I seized the doorknob, only to find it locked. Eh? Their cars were in the driveway. They hadn’t been here long, either; it was snowing lightly but their windshields were wet and snow free: they’d been driving with their wipers on until very recently. Alas, when Laura dumped me into the hellfog, I hadn’t grabbed my keys. And although I could eventually kick in our enormous ancient front door, I had no interest in spending the time or, ultimately, the money.

Side door? Sure! They were probably in the kitchen comforting themselves with sadness smoothies, so that door was probably unlocked, and if it wasn’t, they could take a break from their mourning long enough to let me in.

“Guys?” I trotted through the side yard and up the walk to the kitchen door. My silver shoes had surprisingly good traction. Also, now that I was out of the hellfog, how long would these shiny shoes stick around? Something perhaps to ask my wise husband. If I ever found the mournful s.o.b. “I’m back, so you can start with the rejoicing!” I couldn’t hear anything, but the door was unlocked. “Guys? Time to swap out the sadness smoothies for smoothies of triumph—guys?”

Nobody in the kitchen.

WTF?

Argh! Reason #26 I hated texting: texting invaded the language, infecting even those who did not text. Invading even my thoughts! What I meant was:
What the fuck?

Nobody in the kitchen. Recently driven cars in the driveway. Nobody was looking for me, nobody was listening for me. Tina and Sinclair should have both heard me by now. Ergo, they were in trouble or they weren’t here.
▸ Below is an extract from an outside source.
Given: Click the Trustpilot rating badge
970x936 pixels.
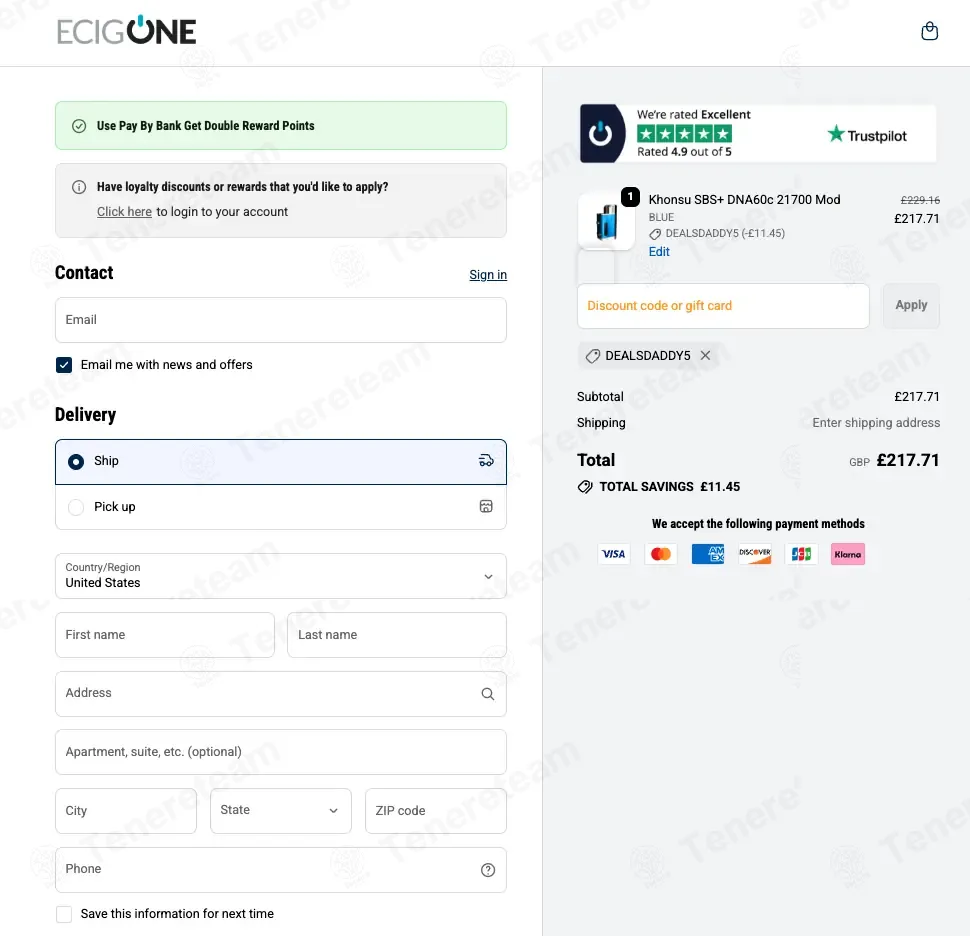Looking at the screenshot, I should click(757, 133).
The third option, that they were here but somehow their every thought
wasn’t
bent on finding me, didn’t bear considering.

Were they in trouble? Oh, jeez, while I was blundering through the hellfog restraining myself from strangling the Watsons with their own spinal cords, had my family been in trouble? Dying forever trouble?

Call for them or sneak around hoping to get the chance to brain any would-be bad guys? There were advantages to—

“Ow, Goddammit, ow!”

Jessica. And this probably wasn’t her standard bitching about taking a room on the third floor.

I ran at the stairs. Really ran, because there was something like forty stairs on two floors apiece but in next to no time I was ready to bash in her door (it was a day for me to be confronted with doors I couldn’t open, I s’pose) except her door was open.

Her door was open and she was on her bed and Marc and Not-Nick were also on her bed and at first I had the horrified impression it was some sickass “Dear Penthouse Forum” insanity, except—

“No, it’s okay, now you get to push! Go ahead and push!”


Get
to? What, like it’s a fucking prize I’ve won? I swear to God, Marc, I
swear
it, if you weren’t dead, I would fucking kill you.”

“Hey, guys.” I waved. Multiple heads—Jess’s, Not-Nick’s, Marc’s, Sinclair’s, and Tina’s—all swiveled toward me. “I’m back. I guess.”

CHAPTER

THIRTY-ONE

!!!!!!!!!!!!!!!!!!!!!!!!!!!!!!!!!!!!!!!!!!

(That was Sinclair’s first thought. Which was touching and also weird.)

“My own, never has your face been more dear to meeeeee.” Sinclair was holding one of Jessica’s hands and apparently, the girl could squeeze.

“You okay?” Jess panted. I’d seen her more wild-eyed, but not when she was sober.

“Yep.”

“Any demons on your heels or some scary-ass vampire coup we’ve gotta worry about right this minute?”

“Nope.”

“Well,
good
!” Then somehow she scrunched her beautiful face into the approximate size of a golf ball. “Nnnnnnnn!”

“I told you, the dramatic yelling on TV actually just saps oxygen in real life. Put the noise into your pushing.”

“Uh . . .” I took a few tentative steps closer to Marc. “She’s letting you deliver the babies?”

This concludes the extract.